You're too hardcore (sorry I could not resist he used hardcore in his welcome thread tittle) ...

Just stick to thing you know beter ... I'm still thinking PP pics ... admit it ... that's why you're really here ...


----------



## rawdeal (Feb 29, 2020)

Shit ... I thought this thread was gonna be about orgasms.


----------



## tomphoenix (Feb 29, 2020)

Real bodybuilders never get off. I'm not here because of that. I'm here in spite of it. I'd love to talk use with any and everybody. I'd simply like to even the playing field.

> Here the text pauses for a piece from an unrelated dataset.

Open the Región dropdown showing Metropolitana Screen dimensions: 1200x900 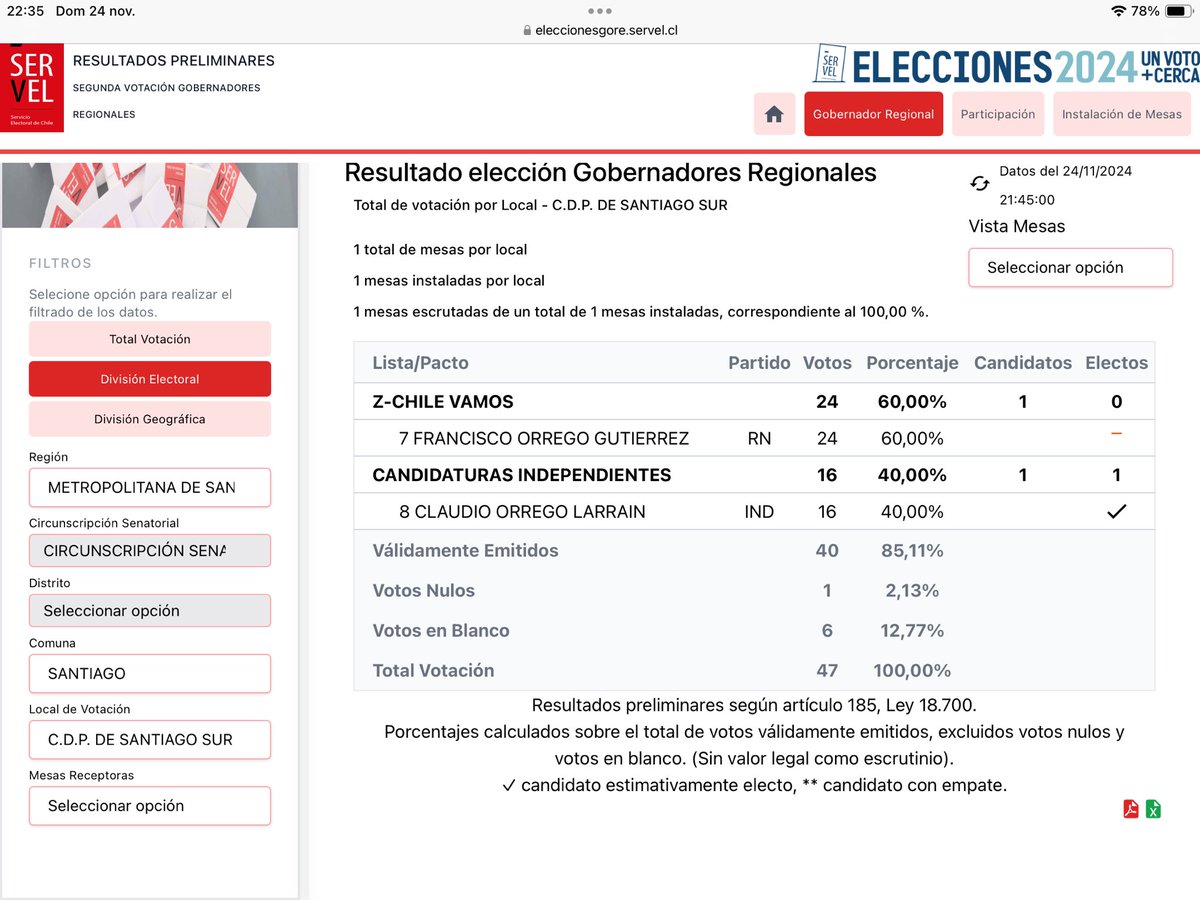coord(150,487)
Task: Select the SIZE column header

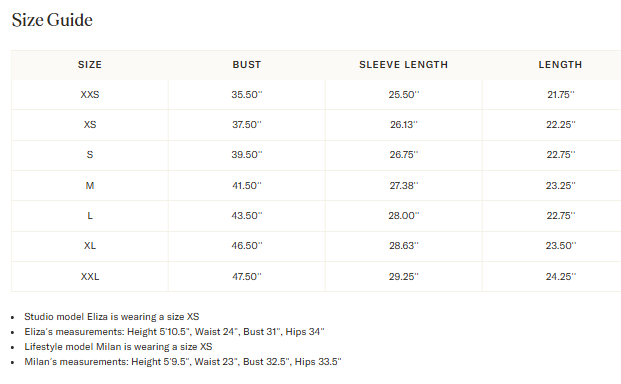Action: pos(90,65)

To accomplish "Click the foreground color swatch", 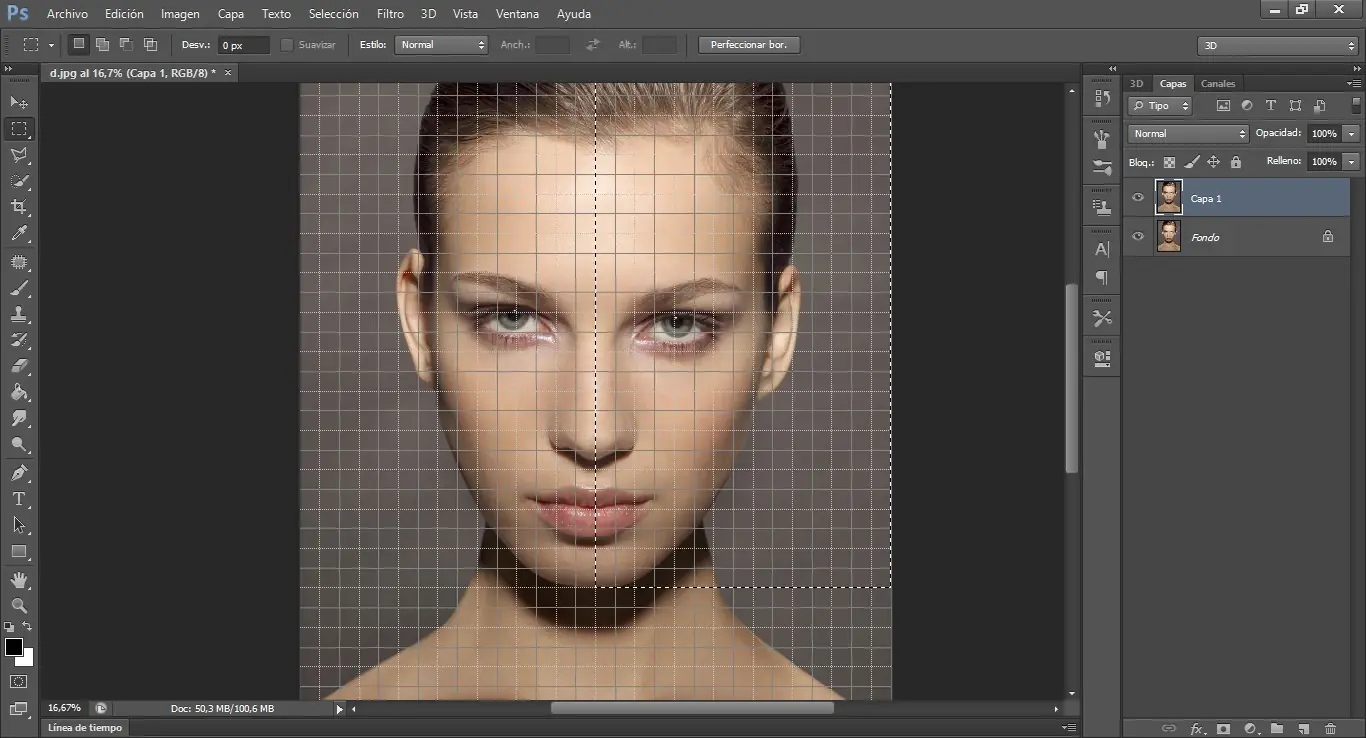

Once it's admitted, we can all move forward with honest discussion. A user has no business telling a natural BB how to train. Many have been on so long, that's they have simply forgotten what it's like to train natural.


----------



## tomphoenix (Feb 29, 2020)

Rawdeal.. stick around.. It may get there..


----------



## Spongy (Feb 29, 2020)

tomphoenix said:


> Real bodybuilders never get off. I'm not here because of that. I'm here in spite of it. I'd love to talk use with any and everybody. I'd simply like to even the playing field.
> 
> Once it's admitted, we can all move forward with honest discussion. A user has no business telling a natural BB how to train. Many have been on so long, that's they have simply forgotten what it's like to train natural.



Most members here aren't real bodybuilders


----------



## tomphoenix (Feb 29, 2020)

Professionally no. They work out. They build their body. They are bodybuilders. And they use PED's. Many in perpetuity. 

I fail to see what your argument entails


----------



## brock8282 (Feb 29, 2020)

tomphoenix;591077
 A user has no business telling a natural BB how to train. Many have been on so long said:
			
		

> Why?
> 
> ...........


----------



## Spongy (Feb 29, 2020)

tomphoenix said:


> Professionally no. They work out. They build their body. They are bodybuilders. And they use PED's. Many in perpetuity.
> 
> I fail to see what your argument entails



I didn't make an argument.  I stated a fact.


----------



## Spongy (Feb 29, 2020)

brock8282 said:


> Why?
> 
> ...........



Because training naturally is different than training on steroids.  It requires different focus, different test variables, different nutritional variables.


----------



## tomphoenix (Feb 29, 2020)

I didn't say you didn't make an argument.   I also didn't say that you are factually incorrect. Which you may or may not be. Based on definition.   In any case, this requires a serious response.


----------



## brock8282 (Feb 29, 2020)

Spongy said:


> Because training naturally is different than training on steroids.  It requires different focus, different test variables, different nutritional variables.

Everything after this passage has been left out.